Across all entries below, how many lines include "computer"? Answer with the number alone.

START Records supplied

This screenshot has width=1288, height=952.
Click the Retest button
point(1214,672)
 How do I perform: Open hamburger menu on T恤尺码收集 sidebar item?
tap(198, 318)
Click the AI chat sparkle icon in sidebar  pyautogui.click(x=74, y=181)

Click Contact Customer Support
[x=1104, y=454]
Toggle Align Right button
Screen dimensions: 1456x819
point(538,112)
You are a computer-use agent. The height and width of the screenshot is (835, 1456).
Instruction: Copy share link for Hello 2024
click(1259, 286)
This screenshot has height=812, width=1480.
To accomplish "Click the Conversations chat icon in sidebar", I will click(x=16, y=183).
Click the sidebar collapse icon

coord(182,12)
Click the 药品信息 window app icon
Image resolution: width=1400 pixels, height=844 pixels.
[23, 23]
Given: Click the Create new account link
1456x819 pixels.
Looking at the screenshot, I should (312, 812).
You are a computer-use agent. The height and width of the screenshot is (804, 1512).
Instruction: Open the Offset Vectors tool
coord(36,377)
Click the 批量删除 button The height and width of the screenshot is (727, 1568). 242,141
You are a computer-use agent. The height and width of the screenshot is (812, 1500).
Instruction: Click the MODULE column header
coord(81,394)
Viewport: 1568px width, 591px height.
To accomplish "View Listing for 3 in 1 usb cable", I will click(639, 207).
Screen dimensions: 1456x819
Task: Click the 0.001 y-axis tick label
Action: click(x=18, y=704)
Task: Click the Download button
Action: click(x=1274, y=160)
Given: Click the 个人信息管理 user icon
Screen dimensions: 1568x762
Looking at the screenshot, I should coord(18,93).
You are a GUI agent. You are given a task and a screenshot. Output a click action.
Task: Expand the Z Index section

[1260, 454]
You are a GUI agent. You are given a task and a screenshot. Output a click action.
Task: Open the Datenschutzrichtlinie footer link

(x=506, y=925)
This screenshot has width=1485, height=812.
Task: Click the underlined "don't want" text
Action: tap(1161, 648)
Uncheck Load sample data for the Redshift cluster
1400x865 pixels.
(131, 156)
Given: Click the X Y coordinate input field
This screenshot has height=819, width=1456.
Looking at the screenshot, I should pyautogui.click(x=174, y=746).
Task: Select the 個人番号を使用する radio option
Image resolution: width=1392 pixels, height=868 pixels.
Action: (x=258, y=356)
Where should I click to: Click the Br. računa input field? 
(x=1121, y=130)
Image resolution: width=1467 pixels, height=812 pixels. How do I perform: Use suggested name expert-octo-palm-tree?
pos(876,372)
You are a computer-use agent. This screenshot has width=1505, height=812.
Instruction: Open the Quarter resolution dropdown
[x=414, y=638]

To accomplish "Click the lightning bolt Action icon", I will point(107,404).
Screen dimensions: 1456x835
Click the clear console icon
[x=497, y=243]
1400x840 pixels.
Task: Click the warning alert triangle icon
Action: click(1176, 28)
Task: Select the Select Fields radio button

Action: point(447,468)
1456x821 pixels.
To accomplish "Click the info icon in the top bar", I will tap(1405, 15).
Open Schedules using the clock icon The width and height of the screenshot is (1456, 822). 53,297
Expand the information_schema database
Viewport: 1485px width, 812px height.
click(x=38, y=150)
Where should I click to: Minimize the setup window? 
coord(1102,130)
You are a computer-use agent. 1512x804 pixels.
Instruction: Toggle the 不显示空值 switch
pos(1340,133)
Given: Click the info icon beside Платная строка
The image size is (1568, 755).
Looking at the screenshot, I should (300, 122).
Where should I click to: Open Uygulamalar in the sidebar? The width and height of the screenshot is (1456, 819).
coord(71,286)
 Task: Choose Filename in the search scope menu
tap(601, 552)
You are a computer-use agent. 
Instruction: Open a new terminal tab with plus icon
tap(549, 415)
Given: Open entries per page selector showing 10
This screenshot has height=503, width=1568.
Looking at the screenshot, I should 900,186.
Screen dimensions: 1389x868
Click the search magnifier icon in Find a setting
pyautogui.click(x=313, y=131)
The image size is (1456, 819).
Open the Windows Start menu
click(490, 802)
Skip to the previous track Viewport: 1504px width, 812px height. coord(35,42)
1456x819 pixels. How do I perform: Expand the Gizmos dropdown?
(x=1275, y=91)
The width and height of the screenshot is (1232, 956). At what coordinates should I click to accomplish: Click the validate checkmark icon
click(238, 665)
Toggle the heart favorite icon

END Records supplied

# Written solution
6